Today I met my PAL, Georgie, and her husband Gil. I was excited, but so nervous about meeting my PAL. What if we didn’t have anything to talk about? What if we didn’t click? What were they going to be like? All of these questions were running through my head as I first stepped into the community room at the JCC. After a quick look around, I found my name tag, on the table, next to my PAL. The moment I saw her welcoming smile, I knew I had been worrying for no reason. Georgie is absolutely amazing; we were able to talk about several things that we are both interested in. Who would have thought that my PAL would love young adult novels as much as I do, or that she grew up just blocks from where I live now? I loved listening to her tell me about her family or what her and her husband do in their spare time, especially because I’m more of a listener and not much of a talker. And now I have several titles and authors to look up before I meet Georgie again in February!

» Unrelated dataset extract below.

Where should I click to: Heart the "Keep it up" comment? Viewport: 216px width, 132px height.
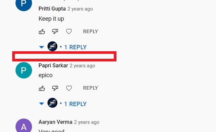69,32
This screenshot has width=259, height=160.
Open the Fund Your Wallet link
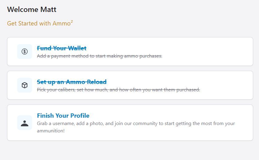(62, 48)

In our conversation today, one thing that that stood out to me was when we were discussing the programs that different community centers such as the YMCA have; Georgie said “I don’t understand why they have all these programs for kids, but so little for adults”. It was such a simple statement about how she identified herself. She said “adult”, where as I probably would have said “older adult” or “senior” programs. And that’s exactly what she is: an adult, just as the rest of us are. From those six seconds I realized how much aging stereotypes and ageism affect us without even realizing it. I know it will take time for me to break down these barriers that society has placed in my mind against age, but in the meantime I will learn about the beauty of growing and all that life has to offer from such a genuine person as my PAL, Georgie.
Thinking back, it was unnecessary for me to have been worried about meeting my PAL.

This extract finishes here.